- **INSTRUCTION**
Substitute "capture" for "screenshot" throughout the listing below, leaving everything else unchanged. Omit the pictures from your reproduction.

(Target pointing data)
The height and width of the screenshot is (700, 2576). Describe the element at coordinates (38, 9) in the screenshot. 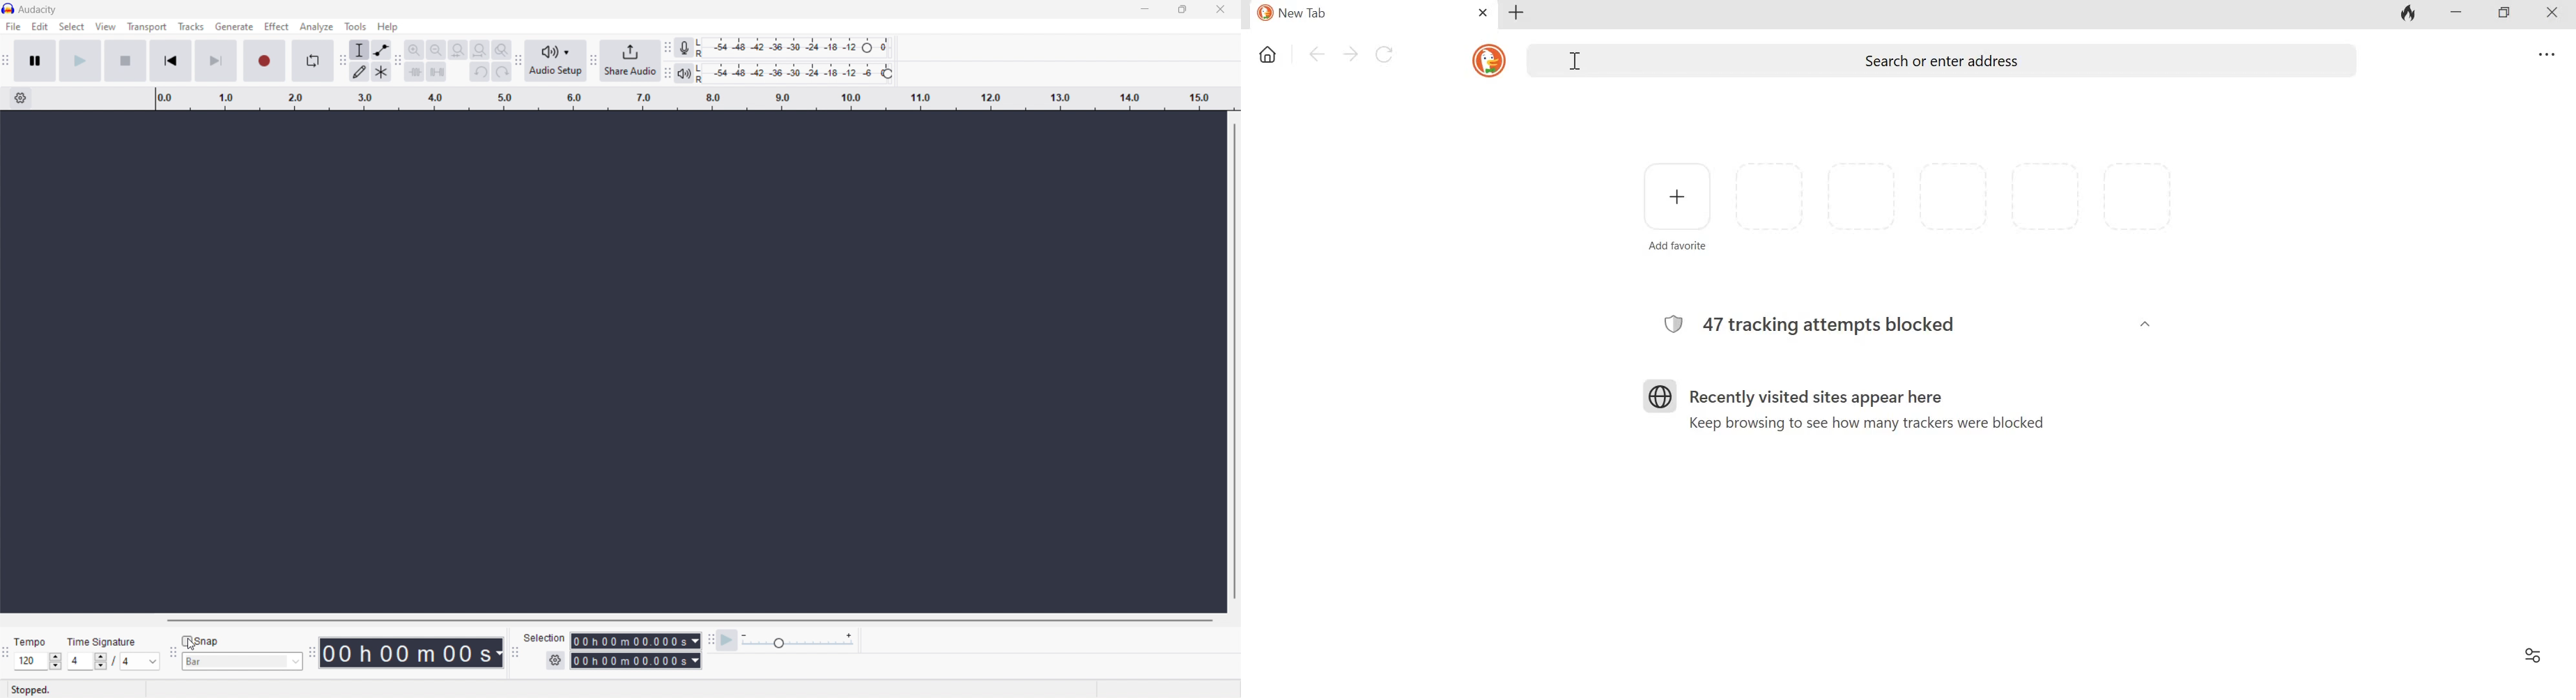

I see `Audacity` at that location.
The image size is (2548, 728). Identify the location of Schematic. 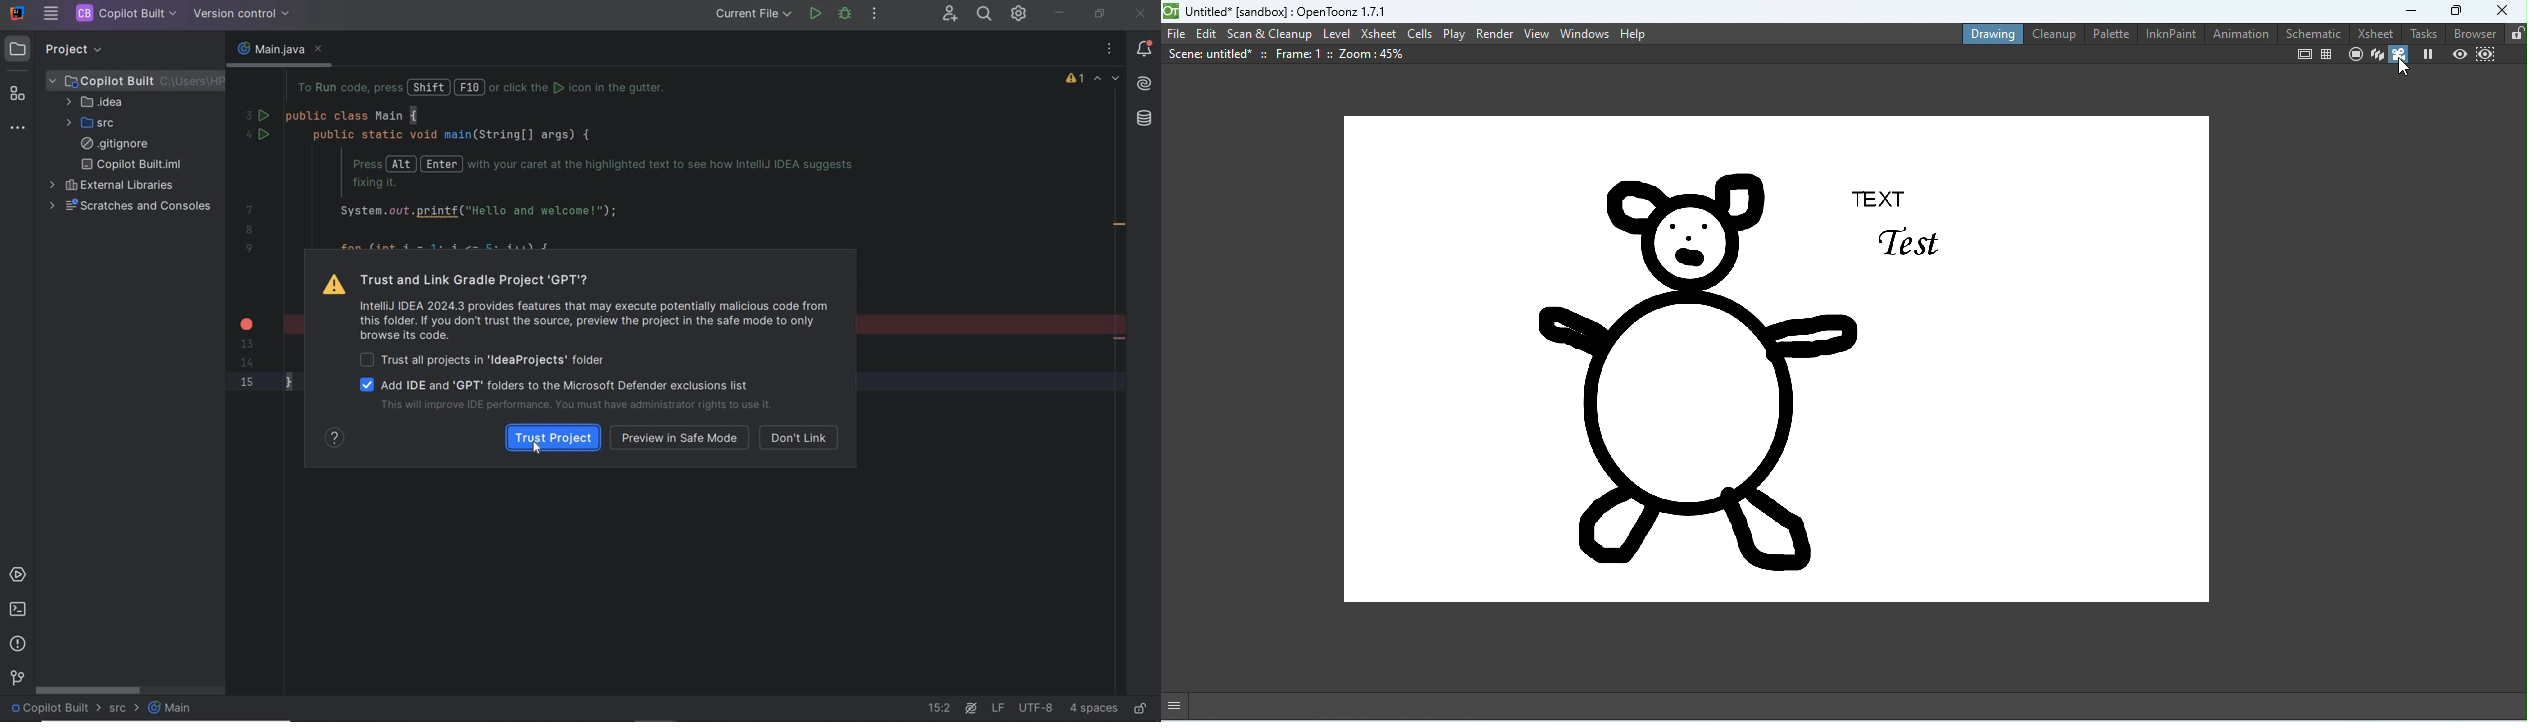
(2310, 32).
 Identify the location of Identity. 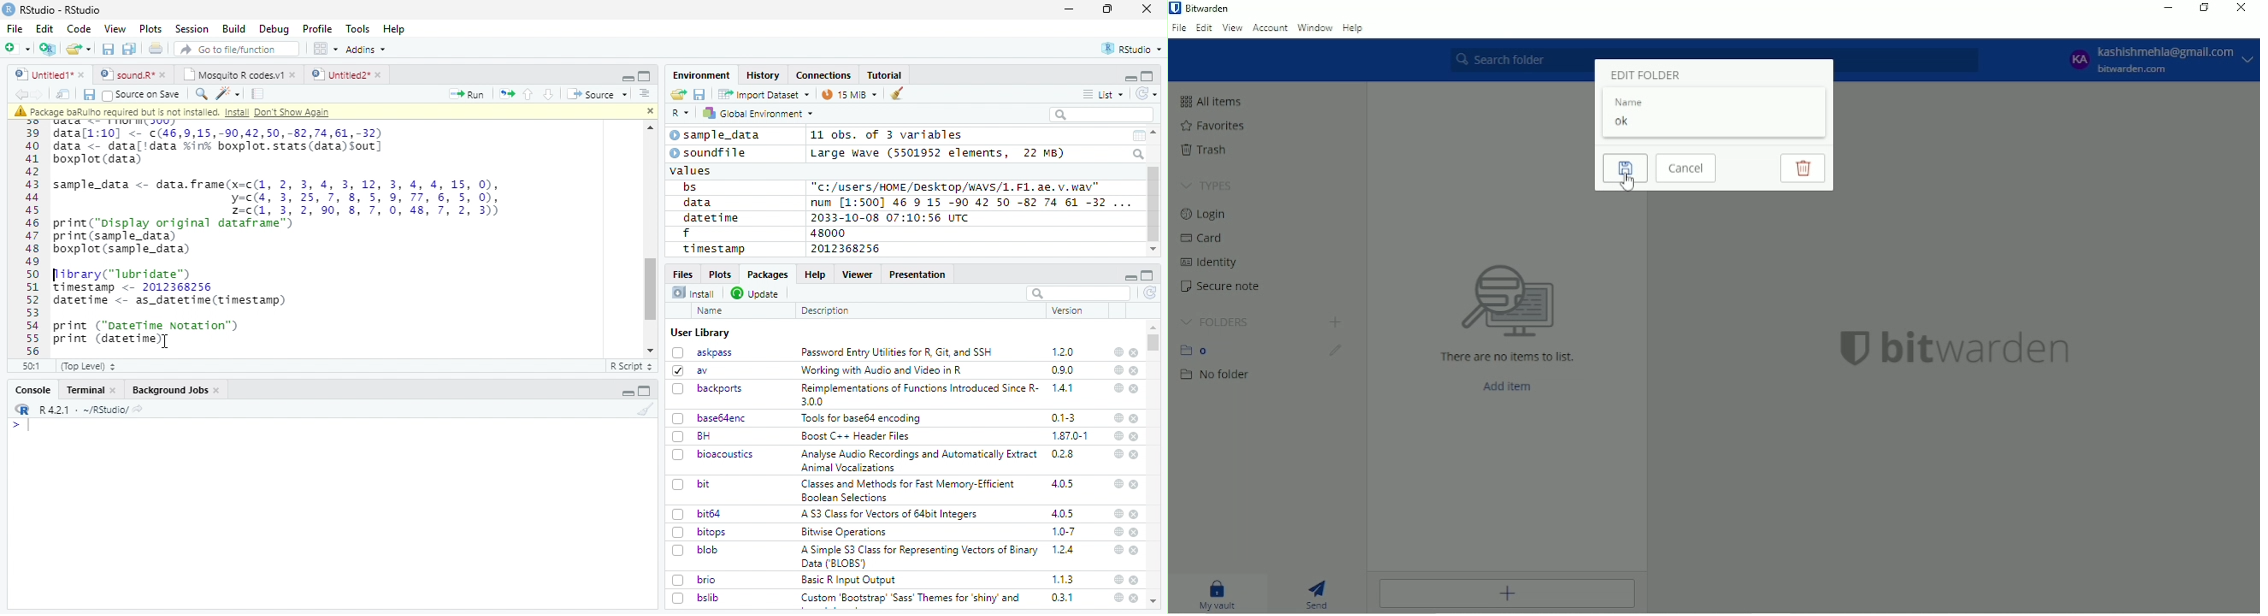
(1209, 262).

- **TASK RESULT**
The height and width of the capture is (700, 2576). Describe the element at coordinates (38, 9) in the capture. 

I see `Audacity` at that location.
The image size is (2548, 728). Identify the location of Schematic. 
(2310, 32).
 Identify the location of Identity. 
(1209, 262).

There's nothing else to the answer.